While setting this parameter size, leave room for other applications running on the server machine. The objective is to set this value at the highest amount of RAM which will be available to PostgreSQL all the time.
If that's not an option for you, you can still have the protection of WAL and better performance. Simply move your WAL files, using either a mount or a symlink to the pg_xlog directory, to a separate disk or array from your main database files. In high-write-activity databases, WAL should have its own disk or array to ensure continuous high-speed access. Very large RAID arrays and SAN/NAS devices frequently handle this for you through their internal management systems.
If you have a database that does lots of updates and deletes, that is going to generate dead tuples, due to PostgreSQL's MVCC system. The space occupied by dead tuples can be freed with vacuum, unless there is more wasted space than is covered by the Free Space Map, in which case the much less convenient "vacuum full" is required. By expanding the FSM to cover all of those dead tuples, you might never again need to run vacuum full except on holidays.
The best way to set max _ fsm _ pages is interactive; First, figure out the vacuum (regular) frequency of your database based on write activity; next, run the database under normal production load, and run "vacuum verbose analyze" instead of vacuum, saving the output to a file; finally, calculate the maximum total number of pages reclaimed between vacuums based on the output, and use that.

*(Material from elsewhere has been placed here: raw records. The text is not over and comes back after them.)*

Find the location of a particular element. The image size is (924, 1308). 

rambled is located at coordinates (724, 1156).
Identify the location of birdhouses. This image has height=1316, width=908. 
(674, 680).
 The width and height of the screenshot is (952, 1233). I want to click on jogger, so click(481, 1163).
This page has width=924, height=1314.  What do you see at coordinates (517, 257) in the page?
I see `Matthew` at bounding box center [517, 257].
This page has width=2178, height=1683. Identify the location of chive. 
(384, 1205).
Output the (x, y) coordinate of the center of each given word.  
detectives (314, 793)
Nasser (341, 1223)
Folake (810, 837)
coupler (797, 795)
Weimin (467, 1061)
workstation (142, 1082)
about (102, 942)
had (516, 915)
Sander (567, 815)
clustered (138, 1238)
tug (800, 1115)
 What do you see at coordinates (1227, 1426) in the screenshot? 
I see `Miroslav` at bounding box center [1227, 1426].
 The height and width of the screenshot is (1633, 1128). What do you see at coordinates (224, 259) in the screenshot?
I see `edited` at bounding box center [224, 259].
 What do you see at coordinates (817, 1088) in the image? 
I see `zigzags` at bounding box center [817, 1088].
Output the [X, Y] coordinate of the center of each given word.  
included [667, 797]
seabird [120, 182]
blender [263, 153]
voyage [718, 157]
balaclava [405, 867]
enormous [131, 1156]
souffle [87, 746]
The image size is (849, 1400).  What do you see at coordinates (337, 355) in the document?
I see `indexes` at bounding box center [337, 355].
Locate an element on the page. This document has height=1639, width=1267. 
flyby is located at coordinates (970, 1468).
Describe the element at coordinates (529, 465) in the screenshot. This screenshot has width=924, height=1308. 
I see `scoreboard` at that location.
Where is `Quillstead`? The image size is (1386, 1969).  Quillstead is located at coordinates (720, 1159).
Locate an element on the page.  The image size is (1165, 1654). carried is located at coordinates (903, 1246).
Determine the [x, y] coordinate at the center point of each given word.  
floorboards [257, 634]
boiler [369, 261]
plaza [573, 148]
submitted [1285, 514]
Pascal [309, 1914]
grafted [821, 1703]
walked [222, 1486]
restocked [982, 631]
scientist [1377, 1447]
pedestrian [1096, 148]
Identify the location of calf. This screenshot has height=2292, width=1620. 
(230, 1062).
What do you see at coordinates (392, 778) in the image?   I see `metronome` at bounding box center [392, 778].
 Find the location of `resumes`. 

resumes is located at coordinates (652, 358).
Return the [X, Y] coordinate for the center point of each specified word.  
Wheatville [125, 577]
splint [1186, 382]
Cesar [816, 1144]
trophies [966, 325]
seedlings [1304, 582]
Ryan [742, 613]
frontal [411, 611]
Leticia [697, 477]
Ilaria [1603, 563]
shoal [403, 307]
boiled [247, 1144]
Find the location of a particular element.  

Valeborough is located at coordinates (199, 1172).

Remember, this is a database cluster wide setting. So bump it up enough to cover all databases in your database cluster. Also, each FSM page uses 6 bytes of RAM for administrative overhead, so increasing FSM substantially on systems low on RAM may be counter-productive.
Contrary to popular belief, today's journaling file systems are not necessarily slower compared to non-journaling ones. Ext2 can be faster on some setups but the recovery issues generally make its use prohibitive. Different people have reported widely different experiences with the speed of Ext3, ReiserFS, and XFS; quite possibly this kind of benchmark depends on a combination of file system, disk/array configuration, OS version, and database table size and distribution. As such, you may be better off sticking with the file system best supported by your distribution, such as ReiserFS for SuSE Linux or Ext3 for Red Hat Linux, not to forget XFS known for it's large file support . Of course, if you have time to run comprehensive benchmarks, we would be interested in seeing the results!
As an easy performance boost with no downside, make sure the file system on which your database is kept is mounted "noatime", which turns off the access time bookkeeping.
Essentially it will vacuum the database when it needs it. It would get rid of playing with cron settings for vacuum frequency. It should result in better database performance by eliminating overdue vacuum issues.
OS's from the BSD family, such as FreeBSD, dynamically alter the IO priority of a process. So if you lower the priority of a vacuum process, it should not chew as much bandwidth and will better allow the database to perform normally. Of course this means that vacuum could take longer, which would be problematic for a "vacuum full."
If you are not done with your choice of OS for your server platform, consider BSD for this reason.
As noted in the worksheet, it covers PostgreSQL versions 7.3 and 7.4. If you are using an earlier version, you will not have access to all of these settings, and defaults and effects of some settings will be different.